* Required actions
1: From the passage on web browsing and browser safety, list the parties it says try to install toolbars in your browser.
2: Translate this sentence from the passage on web browsing and browser safety into Spanish: "I recommend against installing extra toolbars in your browser."
3: Write the next part of the passage on web browsing and browser safety, picking up after its final sentence.

* Excerpted passage
Segment Open



    The dark-gray people are a measure of how many people gave a rating in each category. Maybe Ditech is not all bad, not may people have rated the site, but obviously they give it low marks for privacy. If you see a site with ratings like this:


    with all red lifesavers, it is probably someplace you want to avoid.
    The green check marks (arrow below) you see are added to some pages by version 8 of AVG, they show that AVG has verified that the page contains threats. Since they're not added to every link I'm not sure how useful they are. I'm sure new versions of many other anti-virus programs have similar features.


    Firefox supported tabbed browsing and pop-up blocking long before Internet Explorer. It's an Open Source development project; this means the source code of the program is public and people all over the world calibrate on its development. This usually results in newer and better ideas getting incorporated sooner, meaning it's likely to always be ahead of Internet Explorer.
    I recommend against installing extra toolbars in your browser. Everybody (your ISP, Google, your anti-virus program, etc.) all try to install them ... some just do it without giving you a choice. My biggest complaint is the amount of space they permanently take up on your screen. I've visited people with lower resolution screens and literally half the screen was taken up by toolbars. Here's what the toolbars on my browser window look like:

    Firefox Toolbars

    For me three of the most important areas are (A) the address field when I can type a URL, (C) the Google search field, and (B) my bookmark toolbar which I've customized to contain mostly just icons which I recognize.
    Here's a discussion of Firefox I wrote a few years ago on another website (it should open in another tab or window). It's a bit out-of-date, but it should still contain some useful information. Be sure to follow the link there to Tips on Using Firefox.
  4. Pop-ups were not only annoying, but often lead to problems ... to often without knowing it you were installing a virus. The pop-up blocker in Firefox stopped most of these and Internet Explorer (which I no longer use) now has a pop-up blocker too. Be sure these blockers are turned on ... I've seen pop-ups that have no way to close without agreeing to installing something you don't want. Once some of these programs get installed, you get pop-ups all over the place that can't be stopped ... and they either take a lot of effort, or are impossible to remove.

Segment Closed

* Material supplied

Segment Open

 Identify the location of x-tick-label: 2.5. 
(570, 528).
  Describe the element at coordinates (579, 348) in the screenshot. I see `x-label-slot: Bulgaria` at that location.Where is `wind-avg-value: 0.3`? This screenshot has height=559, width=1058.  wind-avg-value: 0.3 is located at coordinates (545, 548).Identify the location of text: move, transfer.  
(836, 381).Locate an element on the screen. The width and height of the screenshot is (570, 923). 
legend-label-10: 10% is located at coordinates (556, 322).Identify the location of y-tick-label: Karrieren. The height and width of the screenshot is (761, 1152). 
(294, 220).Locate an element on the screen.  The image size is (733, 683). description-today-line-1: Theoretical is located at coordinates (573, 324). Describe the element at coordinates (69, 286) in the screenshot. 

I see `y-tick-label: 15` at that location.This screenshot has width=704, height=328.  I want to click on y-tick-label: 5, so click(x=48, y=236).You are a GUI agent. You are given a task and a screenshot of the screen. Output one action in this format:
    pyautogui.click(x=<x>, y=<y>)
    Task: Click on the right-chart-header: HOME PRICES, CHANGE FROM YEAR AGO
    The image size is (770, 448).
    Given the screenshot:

Segment Closed

* Exercise answers
1: Your ISP, Google, and your anti-virus program.

2: Recomiendo no instalar barras de herramientas adicionales en su navegador.

3:
  5. All my mail gets forwarded through Gmail before it reaches me. I've never seen it let a virus through and it filters out over 99% of the spam I get. You can still download your mail to a client program (like Thunderbird or Outlook) but I've now read my mail through it's online interface, even on a dial-up line. Here are some of the reasons I like Gmail:
      Another nice thing about Gmail is how well it interfaces with your client e-mail program (Thunderbird, Outlook, etc.). Even message you read and/or archive in Gmail are later downloaded to your client program when you get home and download all your mail. And if you setup Gmail as your client's SMTP server, any mail you send out will also be archived at Gmail. This means that wherever you are in the world you can get a copy of any e-mail you sent or received from your client program.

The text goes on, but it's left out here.